* _TASK INSTRUCTIONS_
1. In the guide to running SolrCloud on a local machine, why is ZooKeeper installed as a stand-alone system instead of using the embedded one?
2. Carry on the guide to setting up SolrCloud on a local machine from its final step.
-- Start DOCUMENT PASSAGE --
After quite a bit of searching I can’t seem to find a simple example of setting up a single instance of SolrCloud on a local machine. I work with Solr every day. I do most of my development on my laptop and when everything is good I commit it and deploy. We recently hired someone who will be working with Solr and I wanted to get his laptop set up to run SolrCloud locally, too. However, I found it difficult to locate a document that I could just point him to. This is that document.
Note that I understand the installation described below is likely to be useful only when doing development. What’s the point of having a distributed SolrCloud when it’s only running on one machine?
See https://cwiki.apache.org/confluence/display/solr/SolrCloud+with+Legacy+Configuration+Files for a list of required SolrCloud configurations.
ZooKeeper (https://zookeeper.apache.org/) is centralized service that is used to coordinate configuration information. You will be telling ZooKeeper where to find SolrCloud configuration files.
SolrCloud comes with an embedded ZooKeeper. However, our production configuration uses ZooKeeper as a stand-alone system and I want to mimic production.
- Download ZooKeeper from Apache’s site https://zookeeper.apache.org/
- Extract the downloaded file.
-- End DOCUMENT PASSAGE --
-- Start RECORDS SHOWN --
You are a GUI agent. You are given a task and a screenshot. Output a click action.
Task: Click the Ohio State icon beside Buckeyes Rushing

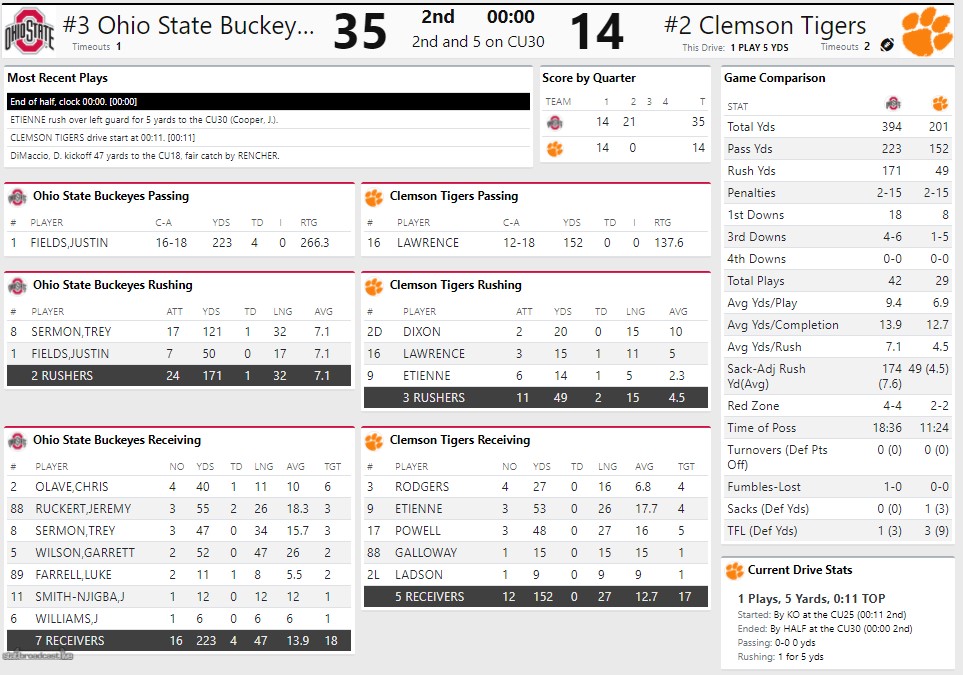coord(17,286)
-- End RECORDS SHOWN --
-- Start RECORDS SHOWN --
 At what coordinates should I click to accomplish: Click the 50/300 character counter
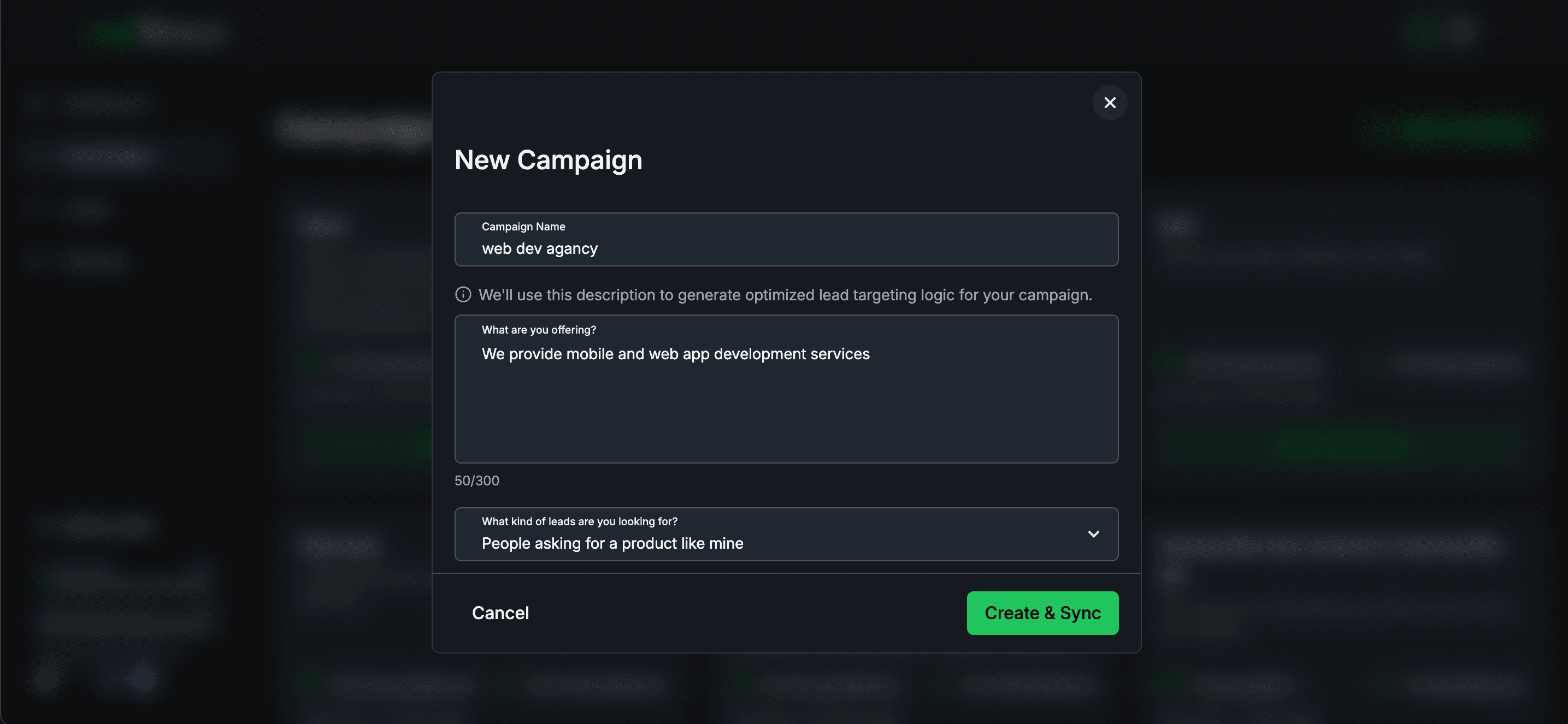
-- End RECORDS SHOWN --
-- Start RECORDS SHOWN --
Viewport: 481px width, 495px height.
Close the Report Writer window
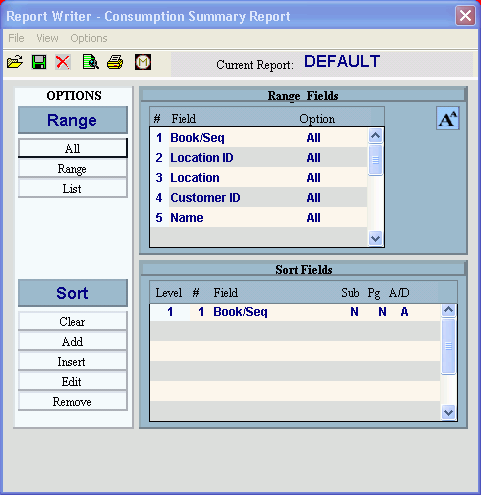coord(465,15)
-- End RECORDS SHOWN --
* _RESULTS FOR THE EXERCISE_
1. The production configuration uses ZooKeeper as a stand-alone system, and the setup is meant to mimic production.

2.
- Follow the steps outlined in the getting started guide https://zookeeper.apache.org/doc/r3.3.4/zookeeperStarted.html. Here are the basics. Be aware that this may change with future versions of ZooKeeper.
- Copy ZOOKEEPER_DIR/conf/zoo_sample.cfg to ZOOKEEPER_DIR/conf/zoo.cfg
- I changed the value of dataDir in ZOOKEEPER_DIR/conf/zoo.cfg to an existing empty directory
- Start zookeeper: ZOOKEEPER_DIR/bin/zkServer.sh start
Verify that ZooKeeper is running:
ZOOKEEPER_DIR/bin/zkCli.sh -server 127.0.0.1:2181
You should see a command prompt that looks something like this:
[zk: 127.0.0.1:2181(CONNECTED) 0]
Enter quit to exit the client
[zk: 127.0.0.1:2181(CONNECTED) 0] quit
If you get a java.net.ConnectException: Connection refused error you know the server is not running.
ZooKeeper and Solr’s Configuration Files
Using the SOLR_DIR/example/scripts/cloud-scripts/zkcli.sh script upload Solr configuration files to ZooKeeper:
SOLR_DIR/example/scripts/cloud-scripts/zkcli.sh -zkhost localhost:2181 -cmd upconfig -confdir SOLR_DIR/example/solr/my-collection/conf -confname my-collection-config
From this you should see a bunch of output including a list of the configuration files found in the directory pointed to by the “-confdir” flag.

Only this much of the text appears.